В романе достаточно ясно выражена идея «переоценки» нравственных
принципов в мире «праведных» людей. Образы Медеи, Маши и Ники — это
как бы живые примеры исторического процесса перехода от того, что ясно,
мудро и справедливо, к тому, что неизвестно, сомнительно и угрожающе, что
ведет к катастрофе.
Маша, совершая самоубийство, умирает с ощущением полета: она
«сосредоточилась и как будто включила кнопку — тело стало очень медленно
отрываться от горы, и гора немного помогала ей в этом движении. И Маша
полетела тяжело, медленно, но уже было совершенно ясно, что именно делать,
чтобы управлять скоростью и направлением полета, куда угодно и
бесконечно... Человеческую свободу и неземное счастье Маша испытала от
этого нового опыта, от областей и пространств, которые открывал ее ангел, но
при всей новизне, невообразимости происходящего она догадывалась, что
запредельное счастье, переживаемое ею в близости с Бутоновым, происходит
из того же корня, той же природы» [2, с. 542 — 543]. И удивительно
созвучными концепции свободы как любви и смерти оказываются последние
стихи:
Когда меня переведет
Мой переводчик шестикрылый
И облекутся полной силой
Мои случайные слова,
Скажу я: «Отпускаешь ныне
Меня, в цвету моей гордыни,
В одежде радужной грехов,
В небесный дом, под отчий кров» [2, с. 549].

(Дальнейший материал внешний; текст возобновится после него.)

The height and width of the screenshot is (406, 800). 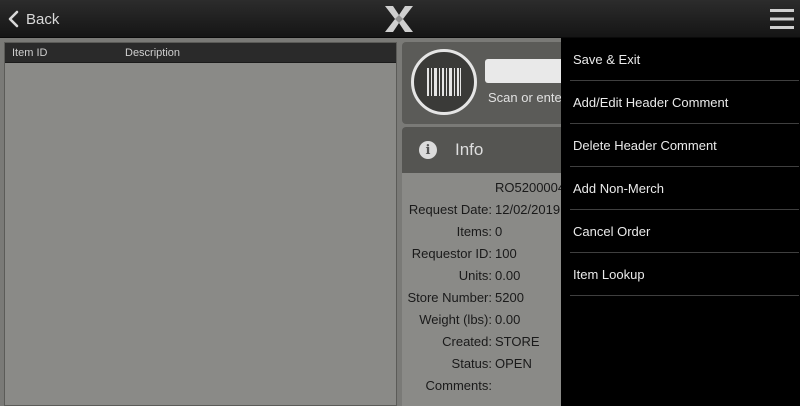 What do you see at coordinates (528, 98) in the screenshot?
I see `scan-hint: Scan or enter` at bounding box center [528, 98].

Когда православный священник отказался отпевать Машу, Медея
обратилась к иеромонаху – греку, который велел привозить девочку и обещал
сам совершить отпевание. Таким образом, как отмечает М. Черняк, «главная
героиня осуществила некую функцию соединения двух миров: земного и
небесного домов» [4, с. 176].
В образной системе романа Медея, Маша и Ника выражают идею связи и
преемственности поколений в утверждении или отрицании традиционных
национальных духовных ценностей. Каждая из трех героинь выражает свою
точку зрения на
происходящие события и является представителем
определенной позиции по отношению к интересующим писательницу
нравственно-философским проблемам.
В эпилоге племянник Медеи Георгий строит на горе «выше Медеиного»

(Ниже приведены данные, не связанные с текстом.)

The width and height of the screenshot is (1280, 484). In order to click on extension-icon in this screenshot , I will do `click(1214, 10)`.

новый дом, в котором все как бы пронизано духом Медеи, все повторяет ее
жилище: «Летняя кухня очень похожа на Медеину, стоят те же медные
кувшины, та же посуда. Нора научилась собирать местные травы, и так же, как
в старые времена, со стен свисают пучки подсыхающих трав» [2, с. 572].

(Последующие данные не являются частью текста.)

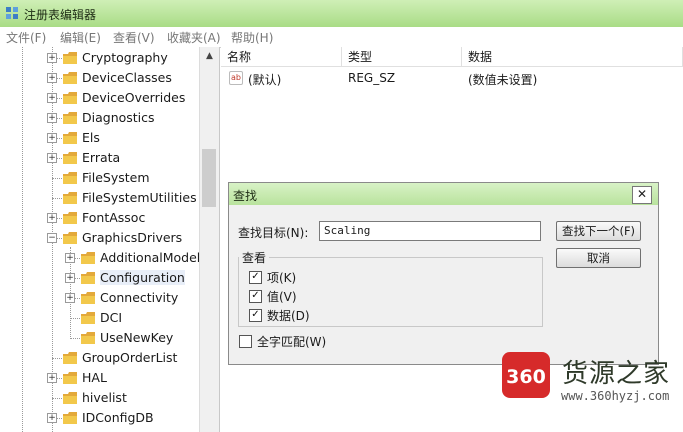 The image size is (683, 432). Describe the element at coordinates (194, 38) in the screenshot. I see `menu-favorites: 收藏夹(A)` at that location.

Жизнь Медеи была ненапрасной, если и после ее смерти Дом продолжает
жить, если не прерывается связь времен и все многочисленные племянники,
их дети и внуки соединены одним понятием — дети Медеи.
_________________________
1. Чалмаев В. Русская проза 1980 — 2000 гг. на перекрестке мнений и споров /
В. Чалмаев // Литература в школе. 2002. № 4.
2. Улицкая Л. / Л. Улицкая // Медея и ее дети. — М., 2006.
3. Афанасьев А. Поэтические воззрения славян на природу: В 2 т. / А. Афанасьев. — М.,
1868, Т. 2.
4. Черняк М. Женский почерк в современной прозе / М. Черняк // Современная русская
литература / М. Черняк. — СПб.-М., 2004.